The Montvale Parking Garage, 121 S. Madison St., will have 154 stalls and is being developed by GVD Commercial of Spokane. A surface parking lot with 60 spaces currently occupies the garage’s future spot, tucked between Railroad Alley and the elevated BNSF Railway viaduct.
Jerry Dicker, who owns GVD, said plans for the garage are still fluid and its size may change. He added it was unclear how much parking at the garage would cost, but argued it’s badly needed in a part of downtown with insufficient parking.
“My hope is that it will provide parking for Spokane’s entertainment district,” he said.
Dicker purchased the parking lot in 2015 for $1.5 million, and acquired the former International Order of Odd Fellows Lodge and Music City Building, both on First Avenue, in the same deal. He also owns the Montvale Hotel and has a minority stake in the old New Madison Hotel on the same block.
The parking garage will be open to the public, but some spots will be reserved for tenants of nearby apartments, Dicker said. The Music City Building is being renovated into housing, with street-level retail.
“I’m definitely for people living downtown. That’s a good thing,” Dicker said. “A vibrant city center is a plus. Those things are self-evident to me.”
Through his company, Dicker and his wife, Patty, own many buildings close to the planned garage: Bing Crosby Theater, Hotel Ruby and the space formerly occupied by Dempsey’s Brass Rail, which will house a new burger restaurant before year’s end.
In recent years, the west end of downtown has seen several restaurants open or relocate. The Brooklyn Deli moved to a bigger location on the ground floor of the Montvale Hotel. New tap rooms, Orlison Brewing and Steel Barrel, opened their doors. One Tree Hard Cider is opening a tasting room.
Without more proximate parking, Dicker said the growing popularity of the area could stagger.
By one calculation, surface parking lots account for 295 acres of Spokane’s urban core, or about a quarter of the land. This doesn’t account for downtown’s parking garages. Dicker’s garage would be the 13th multilevel parking structure downtown.

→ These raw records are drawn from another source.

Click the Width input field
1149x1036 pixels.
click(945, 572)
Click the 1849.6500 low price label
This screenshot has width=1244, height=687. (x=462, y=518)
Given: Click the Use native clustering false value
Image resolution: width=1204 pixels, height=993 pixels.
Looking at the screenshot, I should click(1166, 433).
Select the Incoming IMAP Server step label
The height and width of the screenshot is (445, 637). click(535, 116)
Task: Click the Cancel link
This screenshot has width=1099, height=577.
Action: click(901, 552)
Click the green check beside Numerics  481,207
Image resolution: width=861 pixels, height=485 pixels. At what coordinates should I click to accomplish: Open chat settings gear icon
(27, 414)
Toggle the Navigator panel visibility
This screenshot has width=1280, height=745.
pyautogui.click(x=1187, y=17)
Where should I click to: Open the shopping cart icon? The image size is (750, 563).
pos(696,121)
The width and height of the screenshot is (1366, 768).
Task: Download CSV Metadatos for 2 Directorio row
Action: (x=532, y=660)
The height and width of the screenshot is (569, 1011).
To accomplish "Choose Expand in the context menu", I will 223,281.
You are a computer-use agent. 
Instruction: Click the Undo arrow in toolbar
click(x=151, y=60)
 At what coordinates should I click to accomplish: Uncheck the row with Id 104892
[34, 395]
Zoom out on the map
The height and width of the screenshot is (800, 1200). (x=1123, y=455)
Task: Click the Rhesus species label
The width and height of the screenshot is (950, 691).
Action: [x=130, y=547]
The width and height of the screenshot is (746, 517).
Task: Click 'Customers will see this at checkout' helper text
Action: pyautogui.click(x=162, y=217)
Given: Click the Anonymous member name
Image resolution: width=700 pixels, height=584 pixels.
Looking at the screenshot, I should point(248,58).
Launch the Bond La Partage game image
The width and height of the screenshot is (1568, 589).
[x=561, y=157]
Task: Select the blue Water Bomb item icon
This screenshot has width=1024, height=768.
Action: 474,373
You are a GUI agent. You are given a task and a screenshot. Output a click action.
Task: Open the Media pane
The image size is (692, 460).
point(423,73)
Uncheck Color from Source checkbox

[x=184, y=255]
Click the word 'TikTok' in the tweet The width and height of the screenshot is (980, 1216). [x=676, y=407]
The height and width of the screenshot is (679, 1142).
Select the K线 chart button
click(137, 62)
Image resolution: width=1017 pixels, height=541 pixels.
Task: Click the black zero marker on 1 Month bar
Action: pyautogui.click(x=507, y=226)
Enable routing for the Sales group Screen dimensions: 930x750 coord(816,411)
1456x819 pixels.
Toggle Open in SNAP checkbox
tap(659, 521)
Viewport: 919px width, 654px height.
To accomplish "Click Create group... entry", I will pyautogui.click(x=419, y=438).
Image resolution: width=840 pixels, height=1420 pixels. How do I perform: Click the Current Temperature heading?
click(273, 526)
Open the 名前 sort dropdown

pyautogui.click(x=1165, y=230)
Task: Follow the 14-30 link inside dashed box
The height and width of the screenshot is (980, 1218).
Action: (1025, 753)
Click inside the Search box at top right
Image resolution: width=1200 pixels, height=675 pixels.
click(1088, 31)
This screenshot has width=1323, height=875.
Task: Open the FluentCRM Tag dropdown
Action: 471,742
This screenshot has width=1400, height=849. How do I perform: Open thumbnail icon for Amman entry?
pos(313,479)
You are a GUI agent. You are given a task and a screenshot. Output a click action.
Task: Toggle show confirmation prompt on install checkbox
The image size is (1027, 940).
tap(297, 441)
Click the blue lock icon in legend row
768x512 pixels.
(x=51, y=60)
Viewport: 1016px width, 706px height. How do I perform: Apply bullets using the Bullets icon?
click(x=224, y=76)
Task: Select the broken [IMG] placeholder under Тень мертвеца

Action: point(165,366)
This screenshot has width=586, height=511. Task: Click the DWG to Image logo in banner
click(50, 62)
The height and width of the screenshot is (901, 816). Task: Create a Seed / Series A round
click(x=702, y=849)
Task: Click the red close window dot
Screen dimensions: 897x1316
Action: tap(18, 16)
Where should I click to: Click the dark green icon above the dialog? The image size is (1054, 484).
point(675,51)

More recent parking garages built downtown include those tied to the Davenport Tower and Davenport Grand, and the Cowles Publishing Co. Parking Structure, just blocks from Dicker’s planned garage. The City Ramp Garage, built in 1928 at South Stevens Street and First Avenue, was Spokane’s first parking garage and is still open to the public.
The largest downtown parking garages are River Park Square, with 1,200 spots, and the Parkade, which has 800 spots.